Today I got a glimpse of my 8-year-old daughter’s future.  It’s hard to put into words the vision in my head, but it’s a powerful one that brought me to tears.  She and I went out to set up a paddock for our turkeys.  The turkeys have been hanging out in my backyard for the last few months because it was so hot and so dry here that I was afraid they would die.  Literally.  Turkeys are pretty hardy creatures once they’re a few weeks old.  But they’re not the brightest animals in the world.  Which amuses the heck out of me that Benjamin Franklin suggested once that turkeys should be the national bird of the United States.  With our current state of affairs, Benjamin Franklin appears almost prophetic.  But I digress! 

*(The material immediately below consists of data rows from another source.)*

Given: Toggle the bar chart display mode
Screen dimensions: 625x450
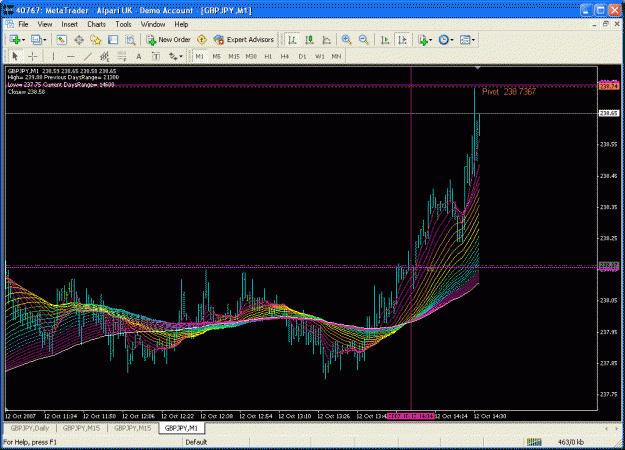Looking at the screenshot, I should (x=293, y=39).
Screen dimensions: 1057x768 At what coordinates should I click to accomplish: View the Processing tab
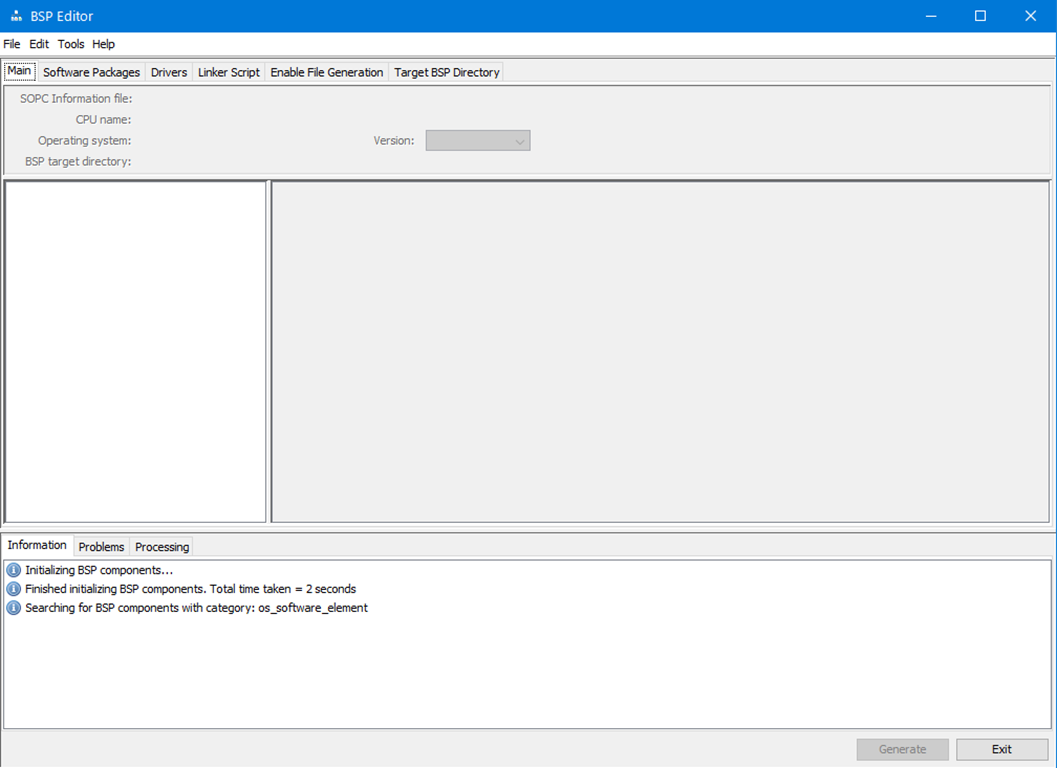[162, 547]
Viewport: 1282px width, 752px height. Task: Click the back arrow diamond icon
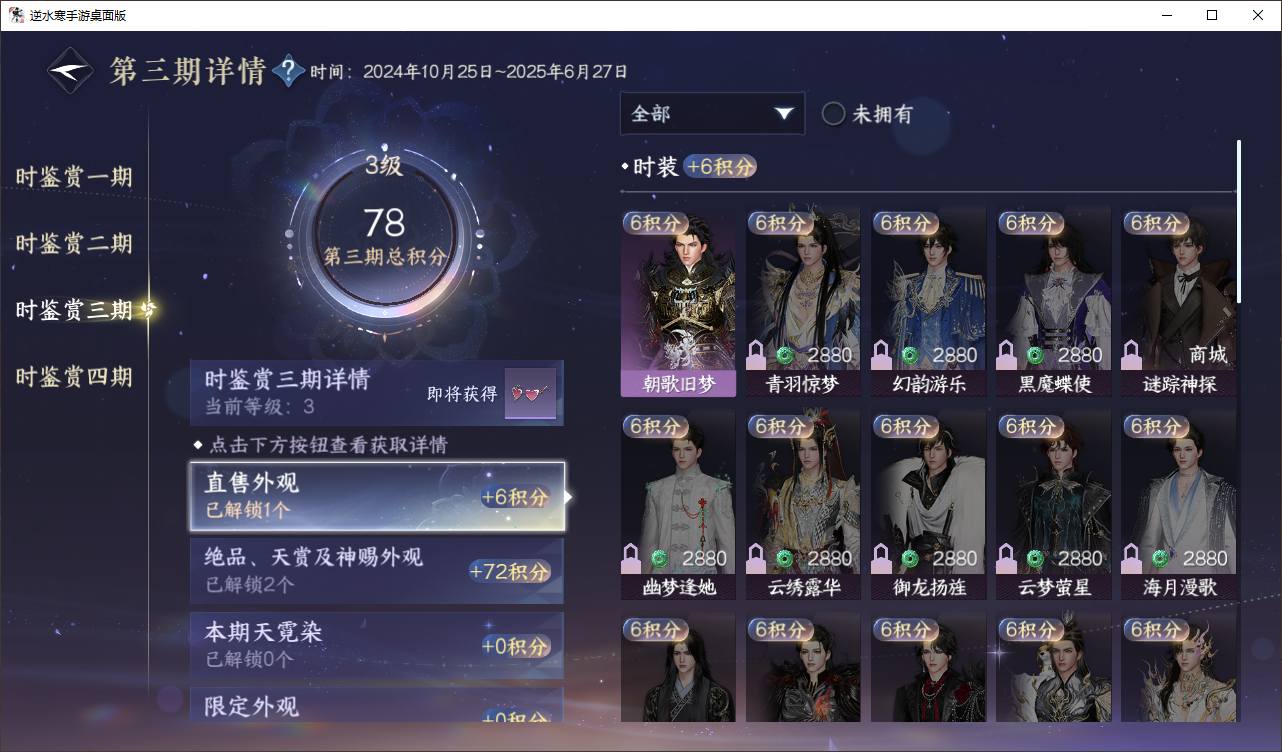pos(71,71)
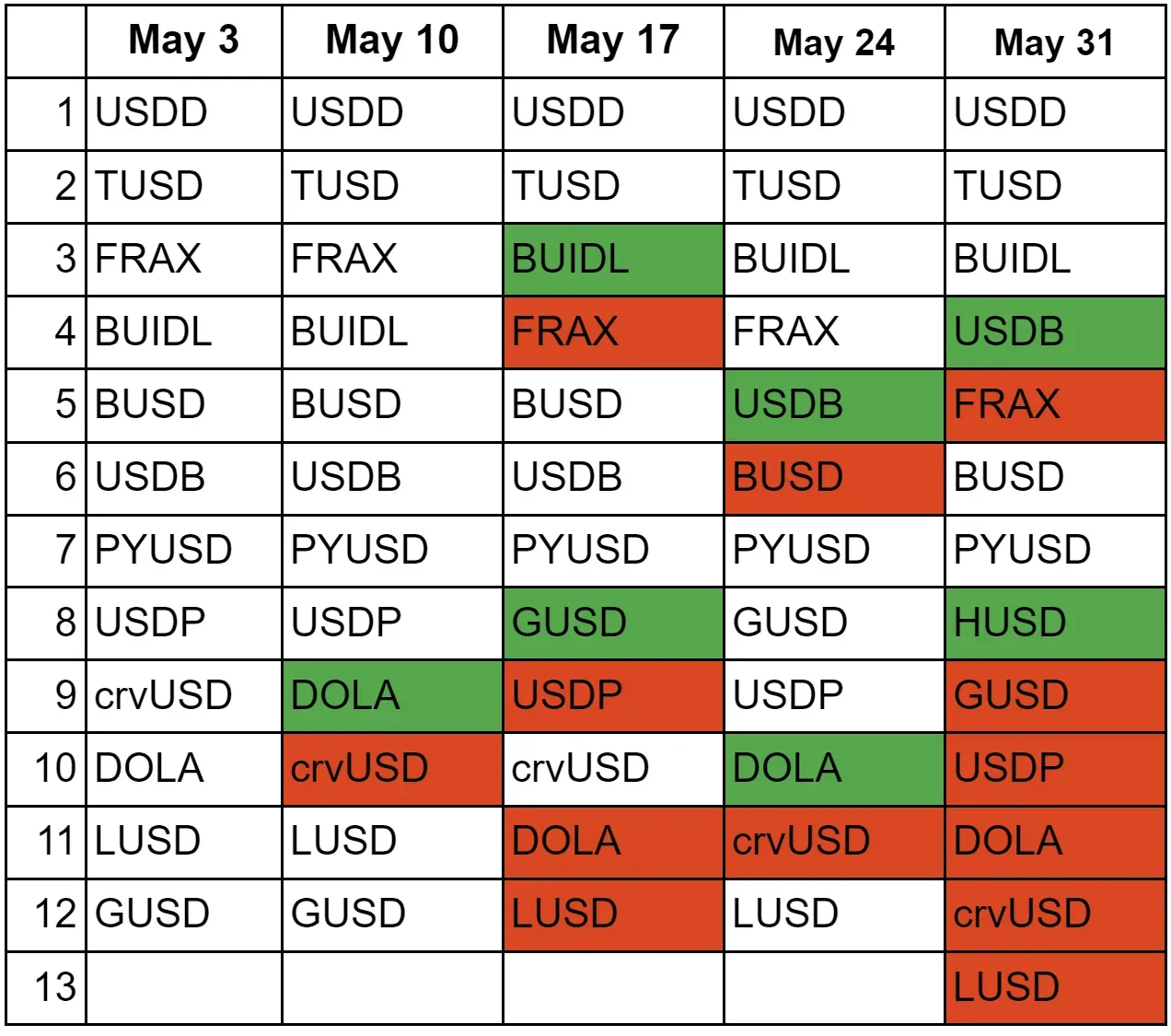Select USDD in the May 3 column
Image resolution: width=1171 pixels, height=1036 pixels.
[x=183, y=113]
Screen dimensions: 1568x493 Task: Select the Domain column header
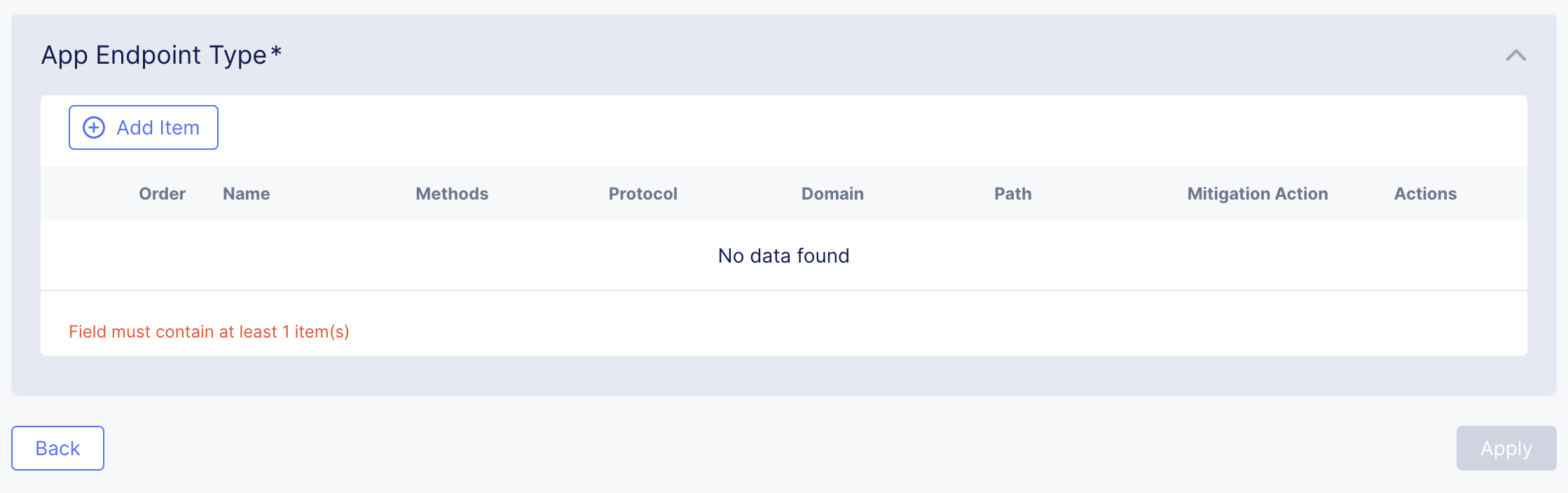832,194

Anyway, the temps are no longer hovering around 115F (actual OR real feel), and we’ve actually gotten some rain.  And, the turkeys have decided to go foraging in my neighbors’ yards. It is time for them to move! So off we went to go start that process.

We loaded up the electric nets, drove out to where the turkeys are going to be, unloaded the nets, and…..started the process of untangling them.  When I last picked them up from the field, it was HOTTTTTT, so they were not tied up or neatly laid out like I normally do.  That’s ok—I don’t mind untangling things.  It’s a little cathartic for me. 

Charlie…..I don’t even know how to describe it…  She, too, is detail-oriented, and is such a help when it comes to setting up fences.  You know, any time you involve a child in a task, that it is going to take way longer to get that task done than if you did it yourself.  Except today, the reason it took me so much longer was not because of having to correct her, but because I was blessed with an opportunity to sow deeply—I hope—into her future. 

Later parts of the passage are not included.